Oct 04, 2013 at 8:53 am
The damn shutdown means no jobs report today, totally screwing up my monthly circadian rhythm. And depriving the markets, the Federal Reserve, and everyone else an important monthly snapshot of the job market at a sensitive moment. That last bit is especially relevant for the data-driven Fed, as they use the monthly payroll and jobless numbers as inputs into their when-to-start-the-taper analysis.
Now, I know I’ve always said that most everyone reads too much into these monthly jobs reports, given their relatively large confidence intervals and later revisions. (Truth be told, I usually say that right before I start reading stuff into it.) That’s why I always average a few months together to smooth out some of the noise. By a moving average can’t move if you don’t have the next data point.
So I officially declare that this sucks. It’s not kids being put on hold for a cancer protocol at NIH, nor is it millions of federal workers either furloughed without pay or actually working without pay (the latter group must get paid post-shutdown; the former has been paid retroactively in the past, but we’ll have to wait and see). But it’s an especially unfortunate time to not get our monthly look, even if it is fuzzy in a standard-error sense, at the entrails of the job market.
One must also note that while this is a serious bug in the shutdown plan, it’s a feature for those who’d just as soon not give everyone a look at the economic impact of their obstructionist actions.

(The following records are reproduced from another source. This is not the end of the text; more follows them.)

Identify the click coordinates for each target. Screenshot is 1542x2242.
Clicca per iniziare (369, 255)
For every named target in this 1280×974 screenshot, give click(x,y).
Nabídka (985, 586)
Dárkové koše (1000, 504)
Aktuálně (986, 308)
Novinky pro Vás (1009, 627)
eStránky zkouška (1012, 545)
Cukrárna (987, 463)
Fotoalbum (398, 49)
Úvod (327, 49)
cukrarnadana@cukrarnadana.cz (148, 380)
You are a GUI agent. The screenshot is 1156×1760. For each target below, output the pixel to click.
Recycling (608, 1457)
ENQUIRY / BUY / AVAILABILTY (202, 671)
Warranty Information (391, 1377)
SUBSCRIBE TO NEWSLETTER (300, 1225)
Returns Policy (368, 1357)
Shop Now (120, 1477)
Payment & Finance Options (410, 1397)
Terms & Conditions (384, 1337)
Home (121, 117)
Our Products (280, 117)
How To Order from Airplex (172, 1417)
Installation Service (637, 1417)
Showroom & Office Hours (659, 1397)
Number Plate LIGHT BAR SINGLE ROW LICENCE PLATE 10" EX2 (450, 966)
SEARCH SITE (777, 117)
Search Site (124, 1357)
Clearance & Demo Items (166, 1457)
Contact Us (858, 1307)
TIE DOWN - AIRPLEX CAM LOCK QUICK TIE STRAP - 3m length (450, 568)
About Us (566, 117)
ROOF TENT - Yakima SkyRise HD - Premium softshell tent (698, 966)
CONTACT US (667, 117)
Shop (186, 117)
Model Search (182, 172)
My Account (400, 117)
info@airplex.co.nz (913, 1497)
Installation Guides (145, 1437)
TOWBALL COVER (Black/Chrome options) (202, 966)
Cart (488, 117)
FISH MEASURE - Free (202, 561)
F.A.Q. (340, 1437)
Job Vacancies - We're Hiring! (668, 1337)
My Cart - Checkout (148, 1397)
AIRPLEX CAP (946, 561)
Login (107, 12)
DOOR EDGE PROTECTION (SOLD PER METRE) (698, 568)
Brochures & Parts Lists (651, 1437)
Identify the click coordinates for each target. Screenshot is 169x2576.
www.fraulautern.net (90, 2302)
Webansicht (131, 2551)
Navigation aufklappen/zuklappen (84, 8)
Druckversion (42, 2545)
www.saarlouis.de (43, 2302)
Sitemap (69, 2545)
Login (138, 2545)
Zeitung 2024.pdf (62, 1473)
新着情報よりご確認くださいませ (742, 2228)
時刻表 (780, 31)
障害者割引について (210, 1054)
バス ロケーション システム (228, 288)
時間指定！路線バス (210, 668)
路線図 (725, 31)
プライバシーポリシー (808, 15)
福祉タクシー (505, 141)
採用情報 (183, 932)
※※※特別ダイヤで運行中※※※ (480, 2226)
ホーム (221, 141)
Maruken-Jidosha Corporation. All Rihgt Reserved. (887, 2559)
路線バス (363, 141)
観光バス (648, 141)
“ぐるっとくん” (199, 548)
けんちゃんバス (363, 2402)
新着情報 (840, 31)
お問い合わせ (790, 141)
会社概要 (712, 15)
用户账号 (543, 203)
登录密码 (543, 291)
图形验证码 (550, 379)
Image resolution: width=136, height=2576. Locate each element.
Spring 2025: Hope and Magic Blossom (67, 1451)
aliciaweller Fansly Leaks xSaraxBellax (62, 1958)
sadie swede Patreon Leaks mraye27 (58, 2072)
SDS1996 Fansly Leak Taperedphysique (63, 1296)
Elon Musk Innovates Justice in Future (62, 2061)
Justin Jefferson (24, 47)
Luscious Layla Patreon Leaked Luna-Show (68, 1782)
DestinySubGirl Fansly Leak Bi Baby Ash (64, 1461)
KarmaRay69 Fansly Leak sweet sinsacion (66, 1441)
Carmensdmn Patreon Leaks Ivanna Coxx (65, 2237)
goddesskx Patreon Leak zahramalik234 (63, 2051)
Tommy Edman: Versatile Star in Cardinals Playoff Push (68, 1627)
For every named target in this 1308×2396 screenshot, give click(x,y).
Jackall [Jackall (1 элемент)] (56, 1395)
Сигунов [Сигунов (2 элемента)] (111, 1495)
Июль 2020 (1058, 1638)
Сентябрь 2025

There are alternatives, though to me, it’s like having the Bud Light instead of the Belgian Premium brew. The industrious Cathy Rampell provides the list here:
I think most analysts would say that the most relevant entry on the list is the ADP report, a private payroll-administration service that tracks private sector payrolls in a way that mimics the BLS. That report, which came out on Wednesday with the September payroll numbers showed a lackluster 166,000 jobs last month and a downward revision of 54,000 for the prior two months. Not a strong showing and largely on track with a job market that appears to have slightly downshifted from a 200K monthly trend on payrolls to something a bit south of that.
But the ADP only loosely matches the BLS results on a monthly basis so you can’t easily go from the one to the other. The figure below plots three-month moving averages in monthly changes for both series, the ADP and the BLS private payrolls.
As you see, they track each other but with fairly sizable gaps (though again, those gaps are within the confidence intervals of each survey, I think). Most notable is the recent deceleration in both series, especially the BLS one, from monthly gains closer to 200,000 to those closer to 150,000.
I did manage to collect the data I needed for my own forecast on the September payroll number. For the private sector, I predict 170,000 for September, which is below the consensus estimate of 184,000. I’ve been consistently below the consensus in recent months, and I’m sorry to say I’ve been generally right.
All of which is to say that the last thing this economy needs right now are more self-inflicted wounds. The shutdown is a small wound; failing to raise the debt ceiling could easily be enough to take fragile recovery to robust downturn.
I’ve long stopped asking Congress to do anything to help the economy; I just want them to stop hurting it. It seems crazy to admit, but apparently that’s too much to ask.